Volvo, which has a long reputation for the safety of its cars, adds three more new developments.
The three safety projects are: autonomous driving support, intersection support and animal detection and are part of the company’s goal that nobody will be killed or seriously injured in a Volvo car by 2020.
The autonomous driving support function takes control of the vehicle’s accelerating, braking and steering functions in traffic queues. Thanks to a camera and radar sensors, the vehicle will follow the one in front of it.
“This function has considerable scope for making the driver’s life easier,” said Volvo safety function developer Fredrik Lundholm. “However, it is always the driver who decides. He or she can take control at any time.”
Intersection support helps the driver prevent crashes caused by cars that run stop signs and red lights. The sensors assess the whole traffic scenario and the system automatically applies the brakes when an immediate danger is detected.
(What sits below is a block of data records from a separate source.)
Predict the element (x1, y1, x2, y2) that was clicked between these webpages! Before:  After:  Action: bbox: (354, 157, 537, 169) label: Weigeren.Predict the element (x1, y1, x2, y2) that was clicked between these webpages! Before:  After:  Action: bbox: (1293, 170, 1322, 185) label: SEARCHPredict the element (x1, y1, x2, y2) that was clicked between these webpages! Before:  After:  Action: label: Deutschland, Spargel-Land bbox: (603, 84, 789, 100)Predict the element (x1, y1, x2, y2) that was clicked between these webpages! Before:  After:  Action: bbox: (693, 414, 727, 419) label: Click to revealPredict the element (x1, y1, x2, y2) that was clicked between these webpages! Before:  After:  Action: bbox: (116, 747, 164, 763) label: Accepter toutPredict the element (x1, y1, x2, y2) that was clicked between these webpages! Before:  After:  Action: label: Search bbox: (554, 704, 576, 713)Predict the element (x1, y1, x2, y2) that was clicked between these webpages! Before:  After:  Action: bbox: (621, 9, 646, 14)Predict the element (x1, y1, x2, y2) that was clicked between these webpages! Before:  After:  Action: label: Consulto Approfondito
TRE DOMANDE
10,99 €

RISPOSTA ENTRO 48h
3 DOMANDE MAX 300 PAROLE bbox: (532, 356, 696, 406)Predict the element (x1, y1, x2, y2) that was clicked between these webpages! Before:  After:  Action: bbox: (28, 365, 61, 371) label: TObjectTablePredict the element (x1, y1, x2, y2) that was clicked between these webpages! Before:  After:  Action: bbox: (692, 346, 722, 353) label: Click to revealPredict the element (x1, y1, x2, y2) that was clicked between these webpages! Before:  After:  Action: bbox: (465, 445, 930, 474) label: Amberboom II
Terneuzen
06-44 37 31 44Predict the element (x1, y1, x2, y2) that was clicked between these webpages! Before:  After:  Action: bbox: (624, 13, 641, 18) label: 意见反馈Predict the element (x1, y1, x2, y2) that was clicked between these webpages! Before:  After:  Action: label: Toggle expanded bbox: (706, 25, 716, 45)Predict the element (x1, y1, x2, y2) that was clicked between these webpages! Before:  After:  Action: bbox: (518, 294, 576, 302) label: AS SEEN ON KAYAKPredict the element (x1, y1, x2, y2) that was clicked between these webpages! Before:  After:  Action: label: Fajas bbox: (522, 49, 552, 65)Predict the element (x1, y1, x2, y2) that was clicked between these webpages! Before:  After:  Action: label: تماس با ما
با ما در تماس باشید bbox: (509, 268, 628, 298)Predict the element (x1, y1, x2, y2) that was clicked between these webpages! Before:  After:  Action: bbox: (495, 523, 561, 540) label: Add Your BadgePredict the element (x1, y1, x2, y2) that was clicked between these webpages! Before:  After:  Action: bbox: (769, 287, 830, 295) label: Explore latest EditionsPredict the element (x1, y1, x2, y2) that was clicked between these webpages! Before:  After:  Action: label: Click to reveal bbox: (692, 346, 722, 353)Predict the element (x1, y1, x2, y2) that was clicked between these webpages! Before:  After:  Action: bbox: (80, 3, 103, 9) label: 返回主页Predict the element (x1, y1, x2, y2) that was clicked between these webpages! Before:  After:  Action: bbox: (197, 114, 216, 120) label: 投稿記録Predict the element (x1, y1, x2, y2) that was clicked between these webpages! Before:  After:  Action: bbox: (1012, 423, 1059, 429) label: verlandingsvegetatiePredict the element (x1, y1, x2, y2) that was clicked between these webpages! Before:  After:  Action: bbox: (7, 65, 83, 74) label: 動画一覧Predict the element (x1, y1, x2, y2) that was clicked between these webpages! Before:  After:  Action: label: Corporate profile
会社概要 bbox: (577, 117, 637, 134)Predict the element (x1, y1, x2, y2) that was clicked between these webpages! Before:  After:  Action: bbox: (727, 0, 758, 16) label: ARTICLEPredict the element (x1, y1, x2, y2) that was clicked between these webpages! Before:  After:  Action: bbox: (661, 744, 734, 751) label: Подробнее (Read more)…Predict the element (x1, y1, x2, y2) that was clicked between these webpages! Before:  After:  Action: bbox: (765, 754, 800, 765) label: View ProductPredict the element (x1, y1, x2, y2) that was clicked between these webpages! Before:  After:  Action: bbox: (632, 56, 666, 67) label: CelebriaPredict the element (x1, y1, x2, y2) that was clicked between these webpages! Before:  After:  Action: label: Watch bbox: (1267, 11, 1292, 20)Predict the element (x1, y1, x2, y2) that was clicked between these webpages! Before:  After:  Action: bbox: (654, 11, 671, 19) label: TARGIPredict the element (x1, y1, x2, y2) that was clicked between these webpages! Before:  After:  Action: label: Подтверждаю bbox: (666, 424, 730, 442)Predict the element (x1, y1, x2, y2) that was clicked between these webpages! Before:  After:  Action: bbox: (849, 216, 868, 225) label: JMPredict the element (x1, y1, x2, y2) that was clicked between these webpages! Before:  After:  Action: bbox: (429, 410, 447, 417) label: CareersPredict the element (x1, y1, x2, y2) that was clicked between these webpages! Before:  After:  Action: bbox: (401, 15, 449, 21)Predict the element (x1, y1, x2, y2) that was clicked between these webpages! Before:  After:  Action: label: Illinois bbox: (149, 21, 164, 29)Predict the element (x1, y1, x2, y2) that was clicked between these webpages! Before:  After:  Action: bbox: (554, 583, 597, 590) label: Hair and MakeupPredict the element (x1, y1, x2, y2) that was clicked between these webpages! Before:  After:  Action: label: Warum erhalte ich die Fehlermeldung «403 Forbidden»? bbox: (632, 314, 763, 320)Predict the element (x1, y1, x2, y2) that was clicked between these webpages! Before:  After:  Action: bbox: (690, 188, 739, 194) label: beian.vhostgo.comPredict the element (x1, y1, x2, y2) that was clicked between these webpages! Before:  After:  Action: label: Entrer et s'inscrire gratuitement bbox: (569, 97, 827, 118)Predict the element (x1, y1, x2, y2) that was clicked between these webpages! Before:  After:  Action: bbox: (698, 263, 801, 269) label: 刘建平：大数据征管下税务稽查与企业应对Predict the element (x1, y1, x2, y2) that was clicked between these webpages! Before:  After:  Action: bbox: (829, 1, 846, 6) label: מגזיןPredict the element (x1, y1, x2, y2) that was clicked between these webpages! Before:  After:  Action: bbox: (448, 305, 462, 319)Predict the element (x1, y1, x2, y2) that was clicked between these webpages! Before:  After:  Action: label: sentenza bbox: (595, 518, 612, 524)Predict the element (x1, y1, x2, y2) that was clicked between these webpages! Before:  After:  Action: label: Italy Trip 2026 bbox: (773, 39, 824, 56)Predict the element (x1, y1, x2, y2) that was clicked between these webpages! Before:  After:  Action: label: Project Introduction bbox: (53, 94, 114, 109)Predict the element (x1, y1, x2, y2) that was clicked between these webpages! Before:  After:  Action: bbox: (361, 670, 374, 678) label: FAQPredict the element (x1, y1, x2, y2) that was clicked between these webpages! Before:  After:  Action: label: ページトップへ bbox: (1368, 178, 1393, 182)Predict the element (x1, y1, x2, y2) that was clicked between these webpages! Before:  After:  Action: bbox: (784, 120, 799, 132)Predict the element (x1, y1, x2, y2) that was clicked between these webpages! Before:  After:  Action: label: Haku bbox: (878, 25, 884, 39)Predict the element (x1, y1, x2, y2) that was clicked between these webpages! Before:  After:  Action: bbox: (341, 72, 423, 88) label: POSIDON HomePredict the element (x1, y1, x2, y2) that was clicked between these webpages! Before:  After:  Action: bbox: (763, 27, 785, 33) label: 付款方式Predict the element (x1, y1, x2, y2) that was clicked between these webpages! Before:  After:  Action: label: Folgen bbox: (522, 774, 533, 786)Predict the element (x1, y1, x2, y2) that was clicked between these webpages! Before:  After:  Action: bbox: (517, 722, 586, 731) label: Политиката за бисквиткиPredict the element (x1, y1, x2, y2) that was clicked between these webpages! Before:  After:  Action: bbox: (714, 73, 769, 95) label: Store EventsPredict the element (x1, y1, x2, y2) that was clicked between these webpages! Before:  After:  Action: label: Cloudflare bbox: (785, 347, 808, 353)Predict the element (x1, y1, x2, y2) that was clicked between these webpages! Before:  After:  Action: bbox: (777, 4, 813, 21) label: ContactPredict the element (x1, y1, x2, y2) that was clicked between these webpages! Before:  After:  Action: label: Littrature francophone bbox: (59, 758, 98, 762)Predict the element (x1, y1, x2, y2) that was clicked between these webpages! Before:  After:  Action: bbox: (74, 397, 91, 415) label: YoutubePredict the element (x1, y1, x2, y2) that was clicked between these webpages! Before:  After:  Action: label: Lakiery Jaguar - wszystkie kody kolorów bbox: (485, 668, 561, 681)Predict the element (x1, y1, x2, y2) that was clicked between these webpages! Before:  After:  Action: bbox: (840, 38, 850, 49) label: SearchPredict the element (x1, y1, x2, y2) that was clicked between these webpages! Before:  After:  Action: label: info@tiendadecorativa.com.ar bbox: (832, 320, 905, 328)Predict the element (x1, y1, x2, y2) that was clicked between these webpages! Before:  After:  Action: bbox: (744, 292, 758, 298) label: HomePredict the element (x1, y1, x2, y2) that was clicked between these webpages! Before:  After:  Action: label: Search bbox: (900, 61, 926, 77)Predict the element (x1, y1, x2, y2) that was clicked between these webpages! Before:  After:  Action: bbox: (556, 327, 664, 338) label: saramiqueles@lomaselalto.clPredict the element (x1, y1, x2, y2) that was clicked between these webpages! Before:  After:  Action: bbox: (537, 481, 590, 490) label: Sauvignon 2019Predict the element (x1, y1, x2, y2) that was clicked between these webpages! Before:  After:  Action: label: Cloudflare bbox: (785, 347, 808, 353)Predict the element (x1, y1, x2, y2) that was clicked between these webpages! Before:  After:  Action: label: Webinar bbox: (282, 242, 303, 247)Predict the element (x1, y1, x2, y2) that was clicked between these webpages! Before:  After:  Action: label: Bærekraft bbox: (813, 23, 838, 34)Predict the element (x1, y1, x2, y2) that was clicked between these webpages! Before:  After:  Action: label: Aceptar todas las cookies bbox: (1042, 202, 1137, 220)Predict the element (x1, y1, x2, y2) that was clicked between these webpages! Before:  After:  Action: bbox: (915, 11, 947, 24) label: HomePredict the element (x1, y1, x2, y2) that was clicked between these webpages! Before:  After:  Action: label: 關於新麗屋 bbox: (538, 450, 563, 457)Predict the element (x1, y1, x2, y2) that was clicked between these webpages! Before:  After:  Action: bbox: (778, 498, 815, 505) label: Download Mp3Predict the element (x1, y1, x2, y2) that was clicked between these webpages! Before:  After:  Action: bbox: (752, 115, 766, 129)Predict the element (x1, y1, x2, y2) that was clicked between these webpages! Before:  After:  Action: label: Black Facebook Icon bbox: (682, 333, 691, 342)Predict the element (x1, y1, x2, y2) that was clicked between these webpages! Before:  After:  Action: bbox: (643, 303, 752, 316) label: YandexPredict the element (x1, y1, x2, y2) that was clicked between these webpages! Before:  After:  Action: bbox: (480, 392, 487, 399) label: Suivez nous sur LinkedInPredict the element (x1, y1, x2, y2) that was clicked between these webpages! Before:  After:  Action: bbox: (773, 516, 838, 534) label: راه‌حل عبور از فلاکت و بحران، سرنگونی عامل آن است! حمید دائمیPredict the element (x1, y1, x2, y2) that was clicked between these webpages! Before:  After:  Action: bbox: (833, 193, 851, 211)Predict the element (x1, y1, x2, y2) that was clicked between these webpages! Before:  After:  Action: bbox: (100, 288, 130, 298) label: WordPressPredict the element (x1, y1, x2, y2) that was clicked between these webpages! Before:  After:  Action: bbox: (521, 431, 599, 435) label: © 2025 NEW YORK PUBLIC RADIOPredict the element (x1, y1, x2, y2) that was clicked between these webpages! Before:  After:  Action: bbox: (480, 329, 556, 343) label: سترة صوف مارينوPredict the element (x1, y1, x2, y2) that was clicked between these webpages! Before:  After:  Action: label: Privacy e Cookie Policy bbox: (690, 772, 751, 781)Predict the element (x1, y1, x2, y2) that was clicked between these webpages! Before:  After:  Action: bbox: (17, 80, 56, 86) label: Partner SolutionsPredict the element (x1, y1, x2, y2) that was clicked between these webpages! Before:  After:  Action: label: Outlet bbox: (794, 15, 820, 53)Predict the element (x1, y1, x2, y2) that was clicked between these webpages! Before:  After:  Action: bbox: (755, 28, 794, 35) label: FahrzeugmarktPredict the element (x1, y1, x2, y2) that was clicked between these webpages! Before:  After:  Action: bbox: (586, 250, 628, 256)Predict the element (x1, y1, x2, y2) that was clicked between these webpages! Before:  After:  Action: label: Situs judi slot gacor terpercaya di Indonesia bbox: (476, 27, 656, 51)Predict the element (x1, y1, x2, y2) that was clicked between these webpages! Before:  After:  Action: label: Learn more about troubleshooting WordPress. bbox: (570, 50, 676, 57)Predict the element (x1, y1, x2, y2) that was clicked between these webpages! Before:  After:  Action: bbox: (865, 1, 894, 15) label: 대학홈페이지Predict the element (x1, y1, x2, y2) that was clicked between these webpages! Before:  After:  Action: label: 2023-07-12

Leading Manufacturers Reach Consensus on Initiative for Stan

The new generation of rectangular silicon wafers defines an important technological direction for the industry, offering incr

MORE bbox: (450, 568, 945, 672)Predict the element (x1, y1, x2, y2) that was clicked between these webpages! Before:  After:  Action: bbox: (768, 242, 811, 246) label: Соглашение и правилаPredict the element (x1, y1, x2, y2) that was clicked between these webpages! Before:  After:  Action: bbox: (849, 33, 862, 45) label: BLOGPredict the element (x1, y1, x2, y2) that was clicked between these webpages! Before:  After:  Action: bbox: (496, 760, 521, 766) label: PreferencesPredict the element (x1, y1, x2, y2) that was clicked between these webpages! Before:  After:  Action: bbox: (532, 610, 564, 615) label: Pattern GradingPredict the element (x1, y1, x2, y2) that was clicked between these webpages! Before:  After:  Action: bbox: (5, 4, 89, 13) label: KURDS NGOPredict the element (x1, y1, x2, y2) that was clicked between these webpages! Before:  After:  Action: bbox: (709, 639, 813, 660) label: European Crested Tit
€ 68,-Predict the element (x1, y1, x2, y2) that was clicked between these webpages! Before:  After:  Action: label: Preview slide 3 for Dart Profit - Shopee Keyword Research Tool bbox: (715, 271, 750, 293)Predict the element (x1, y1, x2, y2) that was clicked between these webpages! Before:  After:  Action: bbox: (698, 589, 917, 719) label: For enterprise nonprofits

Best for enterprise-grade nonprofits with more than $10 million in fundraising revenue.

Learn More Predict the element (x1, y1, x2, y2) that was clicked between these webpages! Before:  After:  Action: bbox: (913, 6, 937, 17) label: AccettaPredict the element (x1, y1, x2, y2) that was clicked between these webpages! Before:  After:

A recent study shows that almost 200 people are killed annually in the US in collisions with animals, in Sweden 23% of road deaths between 2003 and 2010 were caused by elks, and in 2010 almost 7,000 collisions with kangaroos took place in New South Wales. Volvo’s animal detection system reduces the car’s speed to less than 80km/h so that the car’s safety systems can work effectively. The systems currently recognizes animals such as elks, horses, stags and cattle.